Entre autres morceaux de choix, la veine italienne de Campra, dont le père était italien, fut sensible dans un extrait de son opéra-ballet, Le Carnaval de Venise (il fut le créateur du genre). Ensuite, elle fut illustrée par « Orfeo nell’ Inferni » où Monique Zanetti brilla dans un style aux ornements différents du style français, embrassant plus la longueur de la phrase que brodant le contour du mot. Puis ce fut un extrait de la cantate Didon, presque un passage obligé de l’époque, qui a donné lieu à d’innombrables opéras en Europe et à une infinité d’airs, de cantates. Tirée de l’Éneide de Virgile, la légendaire et belle suicidée par amour après l’abandon d’Énée, ne pouvait manquer en France d’avoir un écho concret avec les grâces et disgrâces successives des favorites de Louis XIV et Louis XV. Qui étaient loin de mourir d’amour, à la Lavallière exceptée.
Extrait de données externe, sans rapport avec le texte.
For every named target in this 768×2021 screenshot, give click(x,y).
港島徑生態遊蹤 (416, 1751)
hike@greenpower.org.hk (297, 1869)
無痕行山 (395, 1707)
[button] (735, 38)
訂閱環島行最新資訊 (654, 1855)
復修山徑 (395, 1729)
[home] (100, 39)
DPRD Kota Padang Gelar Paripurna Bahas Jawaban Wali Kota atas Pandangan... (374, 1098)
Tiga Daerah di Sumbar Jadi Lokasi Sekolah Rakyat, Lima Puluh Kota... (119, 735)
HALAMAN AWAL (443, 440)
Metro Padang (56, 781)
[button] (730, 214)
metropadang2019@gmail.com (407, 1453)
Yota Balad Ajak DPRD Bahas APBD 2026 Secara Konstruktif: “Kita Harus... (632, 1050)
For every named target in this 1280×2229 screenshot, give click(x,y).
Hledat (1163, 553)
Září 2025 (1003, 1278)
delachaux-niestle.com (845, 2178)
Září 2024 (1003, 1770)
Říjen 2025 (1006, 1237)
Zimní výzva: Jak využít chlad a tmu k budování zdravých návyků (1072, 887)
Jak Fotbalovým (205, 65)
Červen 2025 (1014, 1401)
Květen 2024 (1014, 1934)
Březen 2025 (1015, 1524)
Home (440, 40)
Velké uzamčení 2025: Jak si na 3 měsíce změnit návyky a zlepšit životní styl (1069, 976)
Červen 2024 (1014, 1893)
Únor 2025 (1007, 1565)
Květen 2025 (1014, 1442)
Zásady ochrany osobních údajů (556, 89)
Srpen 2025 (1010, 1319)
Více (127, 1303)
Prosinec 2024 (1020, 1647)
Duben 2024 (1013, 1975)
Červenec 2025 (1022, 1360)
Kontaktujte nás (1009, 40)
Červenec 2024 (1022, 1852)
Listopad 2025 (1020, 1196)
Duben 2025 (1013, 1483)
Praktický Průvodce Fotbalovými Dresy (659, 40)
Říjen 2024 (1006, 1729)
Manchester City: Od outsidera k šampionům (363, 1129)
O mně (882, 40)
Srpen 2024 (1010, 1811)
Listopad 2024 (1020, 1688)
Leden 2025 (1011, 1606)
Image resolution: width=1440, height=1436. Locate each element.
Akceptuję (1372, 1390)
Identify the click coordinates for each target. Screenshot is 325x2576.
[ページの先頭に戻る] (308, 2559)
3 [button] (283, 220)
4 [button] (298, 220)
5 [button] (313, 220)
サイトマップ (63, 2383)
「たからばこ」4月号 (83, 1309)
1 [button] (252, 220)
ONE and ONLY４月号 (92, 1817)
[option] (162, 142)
Un bis d’un compositeur italien peu connu, Paolo Quigliati fut un cadeau rare de ces dames pour, malheureusement, finir ce concert plein de raffinement et de sensibilité.

Photos :
1. Les saluts : de gauche à droite, Zanetti, Moquet, Weill, Tramier ;
2. Sylvie Moquet ;
3. Brigitte Tramier ;
4. Sabine Weill ;
5. Monique Zanetti.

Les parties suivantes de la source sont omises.